▶ _Excerpt to read_

^^^^^^^^

The Applicants Position and Evidence

  1. The principle submissions in support of Mr Ren’s position are twofold.  Firstly, he contends that number of the allegations against him are false and not supported by the facts that he presents.  Secondly, he contends the decision to determinate his employment is harsh, unjust, and unreasonable in the circumstances of the case, his recognition and acknowledgement of his mistakes and demonstrated history and dedication to his employment with the Respondent.

  1. Regarding the use of the Respondent’s IT systems remotely and from overseas relevant to the allegations against him that he accessed Bureau systems without permission, Mr Ren submits that it was the Respondent that enabled and installed these programs on his devices for the purpose of facilitating his remote work and work from overseas.  He maintains that he had the permission and had been given the authority from the Respondent to work remotely and access its IT’s systems for this purpose by Mr John Le Marshall who was his manager prior to Mr Su.  Mr Ren’s evidence is also that Dr Fiona Smith provided him explicit additional permission to work remotely when advising him to contact the Respondent’s IT support team for help uploading software and VPN connections on 20 July 2022.[30]

  1. Mr Ren further submits that not only were his subsequent managers aware that this permission had been given but that they were openly aware of it being the case by participating in meetings (including on Microsoft Teams during September 2022) where Mr Ren was also present during the course of his employment.  Mr Ren also indicated that working remotely and from home was a common practice amongst other Bureau staff and accepted behaviour of its employees, including Mr Su and Dr Smith. 

  1. Up until the departure of Mr Marhsall, Mr Ren indicated that he had an excellent working relationship with this employer and peers. That he was a valued employee and that his work and contributions were recognised to the extent that his initial contract was renewed to conclude in August 2023.  Mr Ren asserts that this changed when Mr Su became his responsible manager in July 2021 for reasons unknown to him.  His evidence in support of these submissions is his clear employment record until this time and that fact that issues with his employment were only identified by Mr Su in the first instance. 

  1. Further, he submits that in February 2022 he was asked to respond to allegations of dual employment with Curtin University which were baseless and subsequently dropped because Mr Su had an issue with him.  Mr Ren asserts that from this time, representatives of the Respondent were prejudiced against him and that he is faced with these further false allegations as a result.

^^^^^^^^

▶ _Problem to work on_
Please transcribe the excerpt on Mr Ren's position word for word, starting at the words "1. Further, he" and ending after "as a result.".

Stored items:
^^^^^^^^

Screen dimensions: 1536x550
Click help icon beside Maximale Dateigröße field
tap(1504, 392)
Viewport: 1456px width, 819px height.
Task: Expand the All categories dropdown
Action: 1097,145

^^^^^^^^

▶ _Answer section_
1. Further, he submits that in February 2022 he was asked to respond to allegations of dual employment with Curtin University which were baseless and subsequently dropped because Mr Su had an issue with him.  Mr Ren asserts that from this time, representatives of the Respondent were prejudiced against him and that he is faced with these further false allegations as a result.